Study Group Director Greg Mello:
"Overall, this is a nuclear lobbyist's bill. Numerous provisions are included that will add bureaucratic complexity to the management of the warhead complex, tie up federal efforts in ways that stifle reform, provide new political power to nuclear management and operating (M&O) contractors, and tilt the playing field toward new programs and projects. It creates numerous intra-federal reporting requirements and duplicative federal work, while creating additional review and advisory bodies, some of which will place contractors in a federal oversight capacity -- overseeing their own overseers.
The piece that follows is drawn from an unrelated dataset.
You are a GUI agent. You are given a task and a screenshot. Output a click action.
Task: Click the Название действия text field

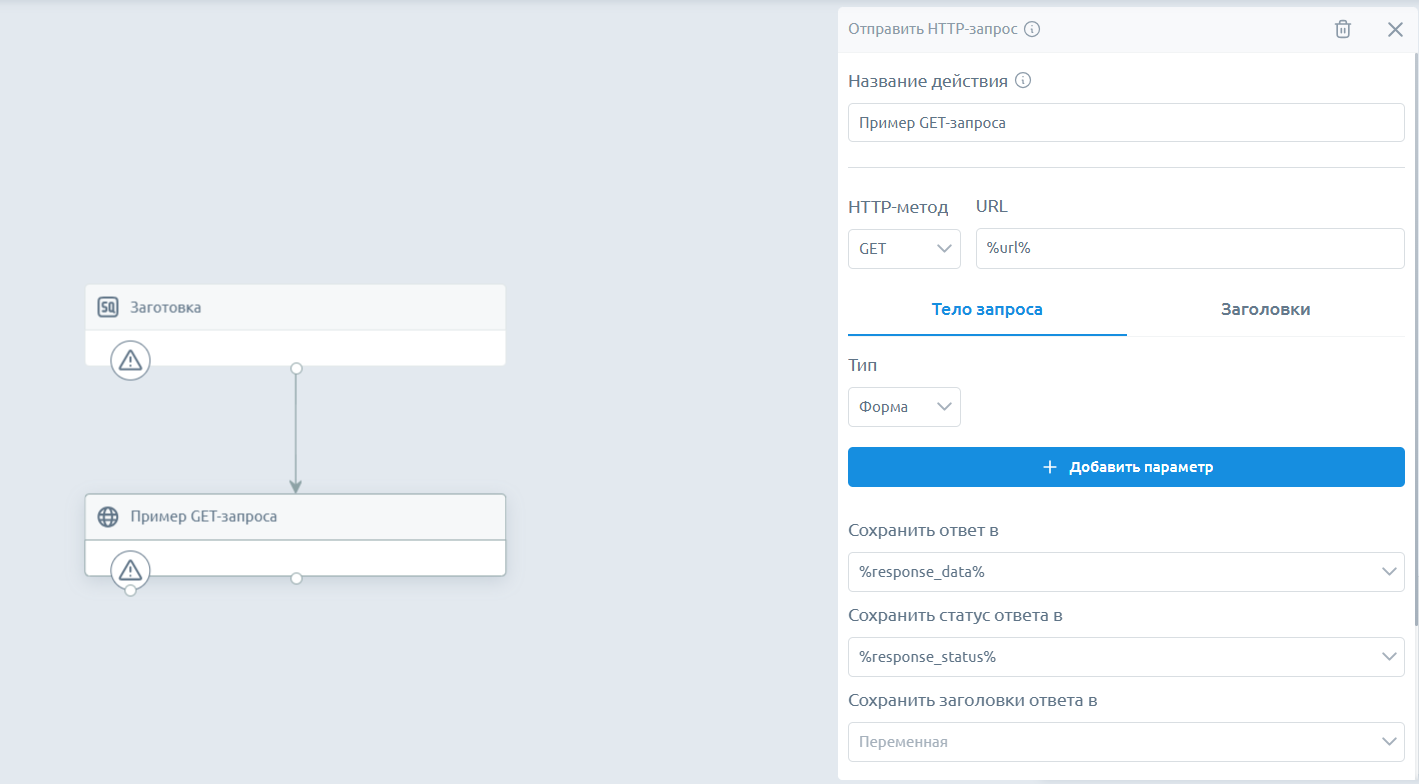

Running contrary to past direction from a previous Republican-controlled House, it encourages laboratory employees to augment and substitute for federal employees, the number of which it caps and the budget for whom it cuts.
"There could be nothing more federal than national security, and within that sphere nothing more inherently federal than nuclear weapons. Nonetheless this bill would weaken still further the federal character of this enterprise.
"It ties nuclear warhead policy into a Gordian knot of complexity that will be difficult to set free. It establishes presumptions favoring new warheads and multibillion-dollar facilities, while partially casting aside long-standing safety standards that might show up contractor failures.
"This has come about primarily because of a profound failure of leadership by the White House and the Democrats in Congress. Pressure by contractors for more business is a constant factor. What is new, and what is creating these profoundly negative outcomes, is the nearly complete collapse of White House leadership, starting with the ineffectual and in some cases disloyal seniormost appointees who are currently running NNSA. The top individual -- NNSA Administrator Tom "D'Agostino -- was originally appointed by President Bush, and he and those immediately under him have done an abysmal job in mapping out a coherent path forward for the agency and controlling its costs.
"The present legislation is just the latest response to a broad failure of leadership that extends across the entire national security establishment with respect to nuclear weapons. If you keeping kicking the can down the road, eventually you will lose it. This Administration talks in large, vague terms, but that's all it does. It does not walk. It does not produce program plans or budgets. It does not manage projects effectively. It does not make enough hard choices.
"The main question this bill does not answer is: where will the money come from? If new funds are forthcoming, they must come from other security programs, non-military discretionary spending, mandatory spending, new taxes, or new debt. Will they be available? The nuclear contractors, whose lobbyists have played an outsized role in drafting this bill, certainly hope so."